Actions to take =
**A)** Answer these questions from the Arctic passage below, one line each:
(i) How many icebreakers does Russia's fleet have?
(ii) In what year did China publish its "Polar Silk Road" white paper?
(iii) Where does Canada plan to build a new military base?
**B)** Decide whether each statement agrees with the Arctic passage below. Give yes or no, followed by the words of the passage that settle it.
(i) The US Geological Survey estimates the Arctic holds 30% of the world's undiscovered natural gas.
(ii) China is ahead of Russia in icebreaker technology.
(iii) The Northern Sea Route could shorten transit time between East Asia and Europe by 60% compared to traditional routes.
**C)** Translate this sentence from the Arctic passage below into Spanish: "Thus, the Arctic is no longer a peripheral concern but a focal point of great power rivalry."

Passage shown =
+ + +
Canada itself, meanwhile, is bolstering its Arctic presence with plans for a new military base in Iqaluit and two additional naval icebreakers.

The Arctic’s allure lies, among other things, in its untapped wealth. The US Geological Survey estimates the region holds 90 billion barrels of undiscovered oil and 30% of the world’s undiscovered natural gas, alongside vast mineral deposits critical for modern technology. As climate change accelerates ice melt, these resources become increasingly accessible, further transforming the Arctic into a geopolitical hotspot.

Russia, with its extensive Arctic coastline and a fleet of over 40 icebreakers (including eight nuclear-powered ones), is well-positioned to take advantage of these opportunities. China, branding itself a “near-Arctic nation,” has its own projects, encapsulated in its 2018 “Polar Silk Road” white paper, which envisions the Arctic as a key shipping route complementing its Belt and Road Initiative. This vision, however, clashes with Western interests, particularly as the Northern Sea Route offers a shorter trade corridor between East Asia and Europe—potentially cutting transit time by 60% compared to traditional routes like the Suez or Panama Canals.

Simply speaking, the Russia-China partnership in the Arctic is a direct challenge to Western hegemony. Russia’s military moves, coupled with joint drills with China, signals a readiness to project power and a response to the aforementioned NATO’s Arctic expansion. Moscow’s investment in weapons, like the Kinzhal and Tsirkon, suggests their potential use in Arctic drills to demonstrate technological superiority. Icebreakers, a cornerstone of Moscow’s Arctic strategy, were likely featured in “Ocean-24” and will continue to play a pivotal role, enabling year-round navigation and military operations in harsh conditions. Beijing in turn, though lagging in icebreaker technology, is pursuing its own nuclear-powered vessels to keep pace.

Thus, the Arctic is no longer a peripheral concern but a focal point of great power rivalry. NATO’s response, driven by fears of Russia’s drone and missile capabilities along the Northern Sea Route, includes developing Arctic-capable drones and bolstering surveillance. The US, despite lagging with only a handful of icebreakers, is pushing for a stronger presence, with President Trump’s controversial Greenland acquisition plans highlighting the region’s strategic importance for missile defence and anti-submarine operations. Canada’s under-ice surveillance expansion, though modest, aims to monitor Russian and Chinese submarine activity, a critical concern given the Arctic’s role as the shortest route for missiles between the Russian Federation and North America.
+ + +
Dataset excerpt =
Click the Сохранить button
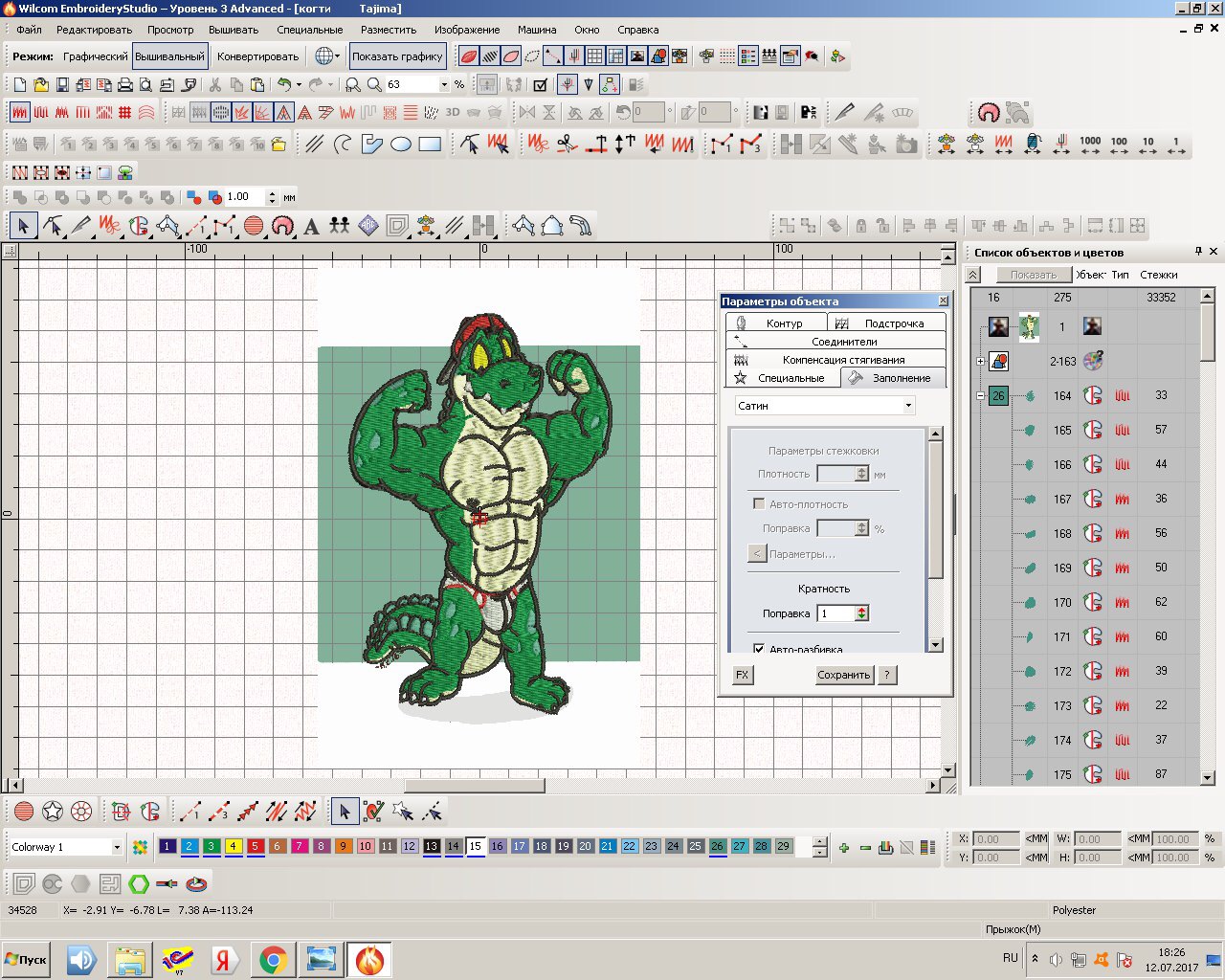 click(843, 675)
+ + +
Answers for the tasks =
**A)**
(i) Over 40, including eight nuclear-powered ones.
(ii) 2018.
(iii) Iqaluit.

**B)**
(i) Yes: "30% of the world’s undiscovered natural gas"
(ii) No: "Beijing in turn, though lagging in icebreaker technology"
(iii) Yes: "potentially cutting transit time by 60% compared to traditional routes like the Suez or Panama Canals"

**C)** Así, el Ártico ya no es una preocupación periférica, sino un punto central de la rivalidad entre grandes potencias.